What is needed
Search the entries below for the word "agent", then copy each line in which it is found.

Screenshot grounding data:
※ ※ ※

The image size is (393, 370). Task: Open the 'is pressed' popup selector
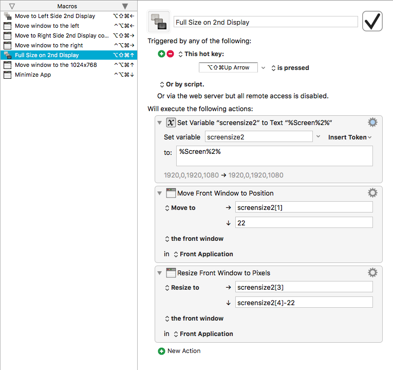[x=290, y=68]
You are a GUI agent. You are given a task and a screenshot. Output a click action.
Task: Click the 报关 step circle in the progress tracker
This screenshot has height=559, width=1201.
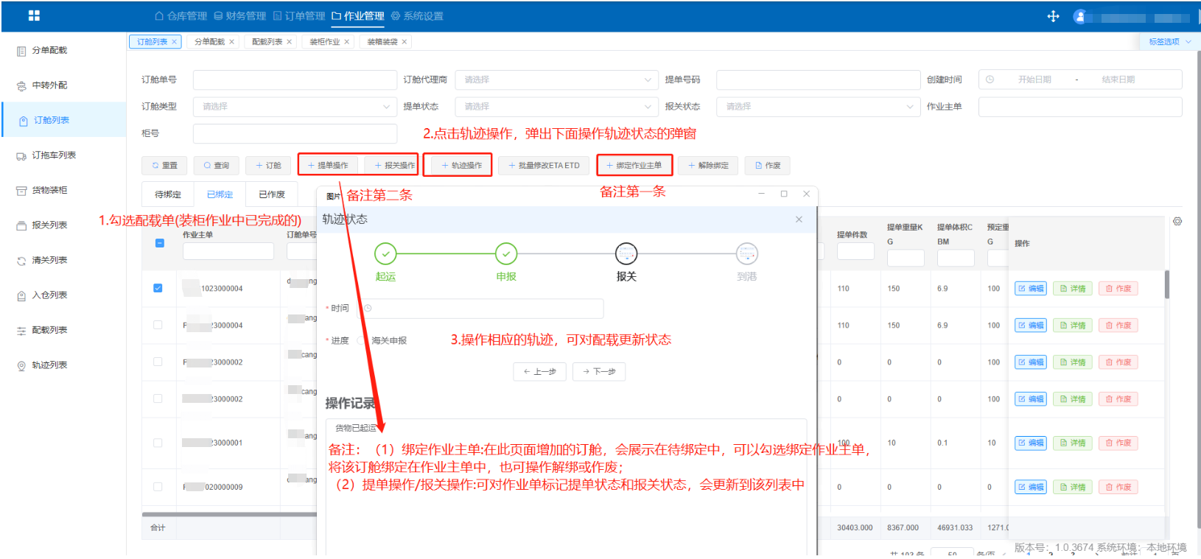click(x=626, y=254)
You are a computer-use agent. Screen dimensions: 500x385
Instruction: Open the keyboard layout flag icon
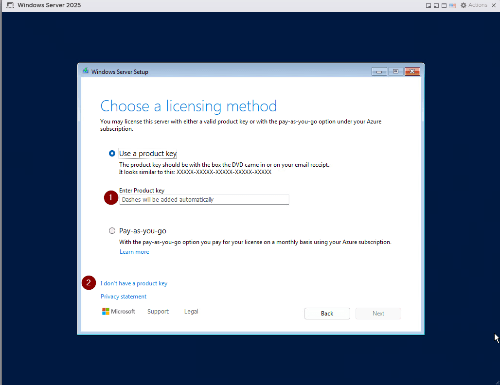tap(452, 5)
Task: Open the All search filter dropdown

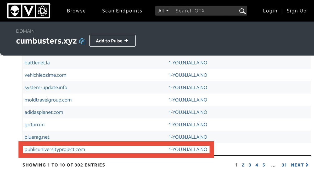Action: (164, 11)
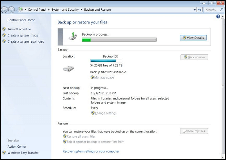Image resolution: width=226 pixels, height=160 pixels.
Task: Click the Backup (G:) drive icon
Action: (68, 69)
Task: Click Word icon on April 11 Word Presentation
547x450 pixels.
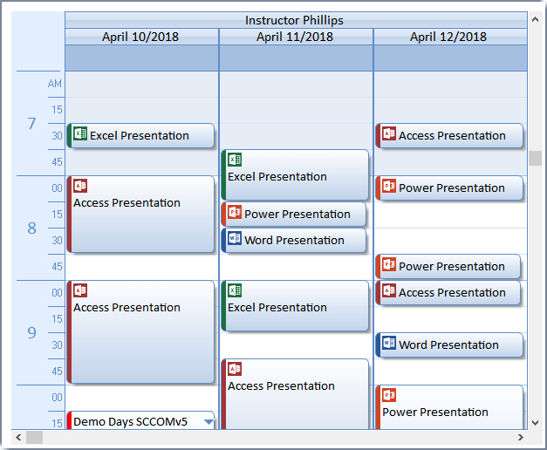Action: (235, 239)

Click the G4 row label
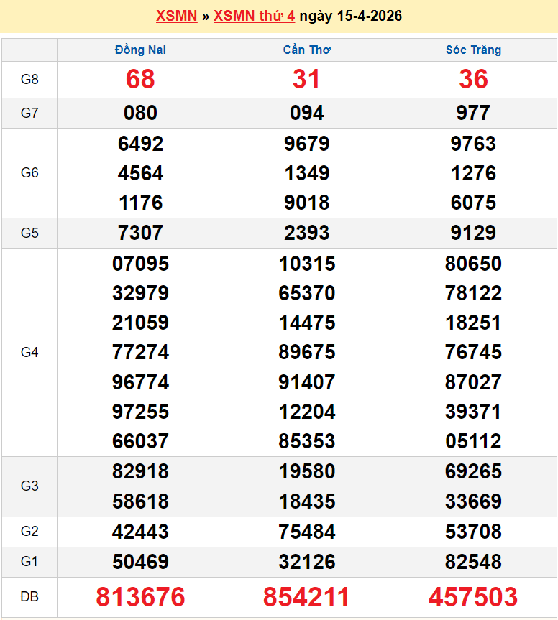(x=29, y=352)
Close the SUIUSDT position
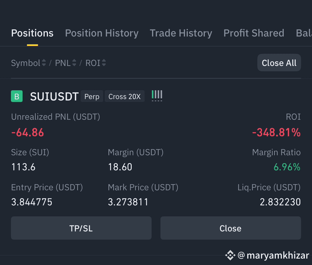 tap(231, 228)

※ ※ ※

Response area
You are a GUI agent. You are given a task and a screenshot. Output a click action.
You are a computer-use agent. Screen dimensions: 500x385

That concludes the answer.